Von den vielen Bauprojekten in Reykjavík ist das Heiligtum für die Ásatrú-Religion, der erste heidnische Tempel, der seit einem Jahrtausend in Island errichtet wird, wohl das außergewöhnlichste. Das Heiligtum wird das zentrale Zentrum der Ásatrú-Gesellschaft sein, einer neopaganen spirituellen Organisation, die die alte Religion der Wikinger auf der Grundlage des Pantheons der nordischen Götter wiederbelebt hat.

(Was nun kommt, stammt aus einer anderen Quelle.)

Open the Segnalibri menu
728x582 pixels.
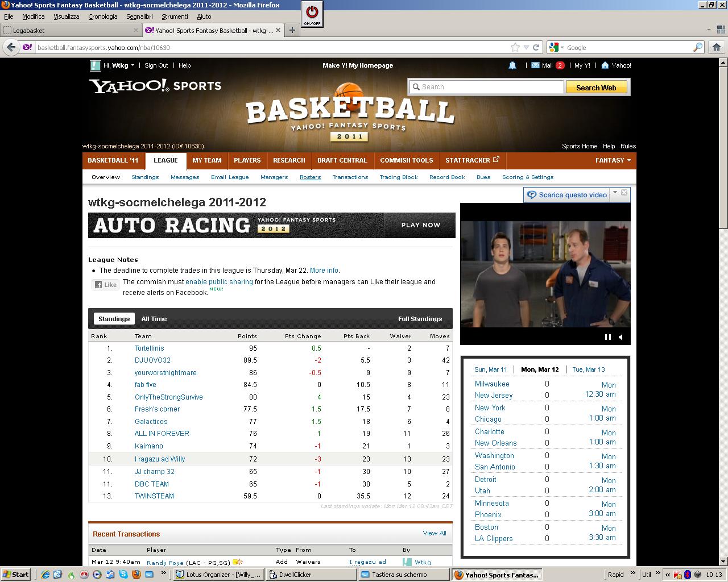point(139,16)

Das nordische Heidentum wurde 999 mit dem Aufkommen des Christentums unterdrückt, aber der Glaube an die Macht der Natur und an übernatürliche Wesenheiten blieb auf dem Lande und in abgelegenen Gebieten bestehen. Heute ist eine moderne Version der alten Religion auf dem Vormarsch. Die 1972 am ersten Sommertag gegründete Ásatrú-Gesellschaft (Ásatrúarfélagid auf Isländisch) hat heute fast 5.000 aktive Mitglieder und ist die am schnellsten wachsende Religion in Island. Und bald wird sie eine eigene Struktur für Zeremonien und Versammlungen haben.
Der Ásatrú-Tempel – oder genauer gesagt, die Halle (oder „hof“ auf Isländisch) – wird die alten Götter wie Odin, Thor, Frigg und Baldur ehren. Zum Zeitpunkt der Erstellung dieses Dokuments befindet er sich noch im Bau und wird voraussichtlich im Herbst 2019 fertiggestellt sein. Das Heiligtum wird sich auf dem Hügel Öskjuhlíd befinden, an einem herrlichen Ort, der von Wäldern umgeben ist und einen Panoramablick auf das Meer bietet. Das Gebiet gilt als heilig, da es sich in der Nähe eines Ensembles von drei Felsen befindet, von denen angenommen wird, dass sie mit dem Leben und den Kräften von Odin, dem obersten Gott des nordischen Pantheons, in Verbindung stehen.
Der von dem Architekten Magnús Jensson entworfene Tempel wird ein Denkmal für die kosmischen Kräfte der Natur sein. Er verfügt über eine spektakuläre Kuppel, die sich an astronomischen Ereignissen orientiert. Die Zahlen Drei und Neun, die als magisch gelten, haben nach den Grundsätzen der heiligen Geometrie eine besondere Bedeutung für den Bau. Das Innere des Tempels wird ein nüchterner und majestätischer Raum sein, der die Statuen der Gottheiten beherbergt, die je nach Jahreszeit und Tageszeit im wechselnden Sonnenlicht stehen. Am Eingang des Tempels steht auch ein Gedenkstein zu Ehren von Sveinbjörn Beinteinsson, dem Gründer der Gesellschaft und ersten „Allsherjargodi“ oder obersten Priester.
Im Tempel werden Rituale, so genannte „blóts“, abgehalten, von Hochzeiten über Feste bis hin zu Beerdigungen. Die wichtigsten Rituale sind der erste Tag des Sommers („Victory blót“) und die Wintersonnenwende („Yule blót“). Obwohl das Bauwerk noch nicht fertiggestellt ist, wurden bereits einige Rituale abgehalten, wie z. B. eine Zeremonie zum Dank an Mutter Natur für das Holz, das für den Bau verwendet wurde.
Das Ásatrú-Heiligtum wird auch für andere Religionen und Institutionen offen und einladend sein. Hilmar Örn Hilmarsson, der derzeitige Allsherjargodi, betont, dass Ásatrú eine Religion der Toleranz und des Friedens ist. Er plant, Künstler, Musiker und Schriftsteller aus ganz Island zu der für 2019 geplanten Eröffnungsfeier einzuladen, und ist zuversichtlich, dass der neue Tempel zu einer vielfältigeren und respektvolleren Gesellschaft für die künftigen isländischen Generationen beitragen wird.